I’ve lived in Denver for one year (and in Boulder while at CU for the previous two years) and have been loving it, and things just got even more exciting since I was recently accepted to RedLine’s resident-artist program. With that, I will definitely be in Denver for two more years. I really enjoy my current situation. I have my days free to work in the studio and then work/teach at night. I would love to do some international residencies, and I’ve had my eye on Red Gate in Beijing and the Residency for Ceramics in Berlin. Trips and traveling are very important to my well-being.
After two years, I think I’ll be ready to relocate. We — my boyfriend, George Perez, and roommate, Chris Kelly — talk about moving to the big city, either L.A. or New York. After living in medium-sized cities like Pittsburgh, Kansas City and now Denver, I’m ready to move somewhere bigger where I can get by without a car and have more opportunities at the tips of my fingers.
What's the one thing Denver (or Colorado) could do to help the arts?
Buy artwork! If artists were better supported by consistently selling their work, we would have an easier time affording our expensive rent and not have to work multiple jobs to get by. If people were more apt to regularly buy artwork, it would impact Denver’s perceptions of how art is valued and the importance of artists as contemporary culture-makers. Get out there, find an artist you like, and buy his or her work, people!
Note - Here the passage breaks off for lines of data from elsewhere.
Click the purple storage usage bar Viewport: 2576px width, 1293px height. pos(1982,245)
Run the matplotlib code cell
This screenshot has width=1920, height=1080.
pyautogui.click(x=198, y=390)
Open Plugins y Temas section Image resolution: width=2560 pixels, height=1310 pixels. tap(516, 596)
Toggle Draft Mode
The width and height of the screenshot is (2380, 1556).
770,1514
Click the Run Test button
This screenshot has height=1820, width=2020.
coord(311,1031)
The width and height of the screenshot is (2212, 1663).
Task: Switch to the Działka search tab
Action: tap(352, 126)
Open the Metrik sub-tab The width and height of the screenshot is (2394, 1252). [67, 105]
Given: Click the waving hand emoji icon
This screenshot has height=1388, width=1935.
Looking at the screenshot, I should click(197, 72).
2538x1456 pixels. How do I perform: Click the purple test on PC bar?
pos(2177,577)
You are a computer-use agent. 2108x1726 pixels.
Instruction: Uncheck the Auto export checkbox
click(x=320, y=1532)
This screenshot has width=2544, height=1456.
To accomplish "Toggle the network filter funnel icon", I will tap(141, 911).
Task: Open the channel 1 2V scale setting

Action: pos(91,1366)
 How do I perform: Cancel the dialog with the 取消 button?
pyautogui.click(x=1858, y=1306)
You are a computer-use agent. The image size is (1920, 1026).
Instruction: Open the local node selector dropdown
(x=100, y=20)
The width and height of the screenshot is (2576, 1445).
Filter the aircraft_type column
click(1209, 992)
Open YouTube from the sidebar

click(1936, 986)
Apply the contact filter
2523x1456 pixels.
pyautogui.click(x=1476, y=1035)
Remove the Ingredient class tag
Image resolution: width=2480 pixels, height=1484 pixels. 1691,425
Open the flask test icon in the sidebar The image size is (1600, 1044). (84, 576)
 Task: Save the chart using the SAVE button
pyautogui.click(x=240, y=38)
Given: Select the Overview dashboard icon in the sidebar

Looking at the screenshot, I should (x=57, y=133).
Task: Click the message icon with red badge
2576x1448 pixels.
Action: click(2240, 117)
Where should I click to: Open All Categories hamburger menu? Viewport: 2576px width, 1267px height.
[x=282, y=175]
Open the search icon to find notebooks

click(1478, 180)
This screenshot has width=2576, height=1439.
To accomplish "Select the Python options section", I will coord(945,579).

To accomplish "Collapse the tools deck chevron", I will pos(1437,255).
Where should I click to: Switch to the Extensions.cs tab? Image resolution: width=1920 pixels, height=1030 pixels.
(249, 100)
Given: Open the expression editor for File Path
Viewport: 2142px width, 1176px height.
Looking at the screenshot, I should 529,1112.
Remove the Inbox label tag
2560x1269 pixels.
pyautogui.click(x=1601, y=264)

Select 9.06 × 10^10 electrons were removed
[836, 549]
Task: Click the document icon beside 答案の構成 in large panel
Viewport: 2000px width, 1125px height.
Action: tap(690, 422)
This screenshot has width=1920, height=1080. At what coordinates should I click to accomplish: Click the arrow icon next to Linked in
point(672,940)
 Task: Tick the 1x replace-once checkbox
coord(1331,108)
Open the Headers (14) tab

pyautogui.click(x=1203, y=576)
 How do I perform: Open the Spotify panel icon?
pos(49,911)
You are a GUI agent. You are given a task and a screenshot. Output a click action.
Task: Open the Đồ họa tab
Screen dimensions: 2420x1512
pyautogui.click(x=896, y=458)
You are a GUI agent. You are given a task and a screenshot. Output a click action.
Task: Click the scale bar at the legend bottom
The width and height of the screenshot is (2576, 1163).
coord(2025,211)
Who is your favorite Colorado Creative?
I think Bruce Price’s work is fantastic. We share a love of decoration and ornamentation and can definitely geek out on all things pattern and, now, ceramics. And of course my boyfriend, George Perez, who explores ideas of the collection in really interesting ways by altering found vintage photos. His portraits and long-exposure techniques are also killer.
What's on your agenda in the coming year?
I just moved into my new studio at RedLine, and I am excited to experiment with some forms and ideas I’ve had in mind. I’m working on a new body of work, Trees of Life, inspired by the far-reaching global motif and ceramic Trees of Life of Mexico. I’m thinking about the ephemerality of flowers, garden as site and ideas of paradise. I want to be more playful with my backdrops, and I’m breaking and creating mosaics with old pots.
Other than experimenting in the studio, I will be participating in RedLine’s Epic Arts Program this fall. I will have new work in the annual resident exhibition at RedLine curated by Daisy McGowan in January. Sometime in 2017, I will have my alumni project with Black Cube. I am super-excited to create a new installation and evolve my ideas from Mock Pavilion, which happened in San Antonio at Sala Diaz this past March.
Who do you think will get noticed in the local arts community in the coming year?
I’d love to see attention shift to new work and people. John Defeo’s paintings of gardens, landscapes and flora are handsomely energetic, and he’s getting really playful with paintings. Ben McQuillan is making charming arrowheads and tools from recycled porcelain toilets and displaying them as museum artifacts. Amelia Lockwood is making delicately built sculptural vessels that warp and distort in the kiln. Josh Elliot’s writing and poetry is heart-wrenching and utterly honest; he recently published a book in Budapest. And finally, Chris Kelly is about to release an EP under the name Whomever. His beachy vibes will get us through the winter.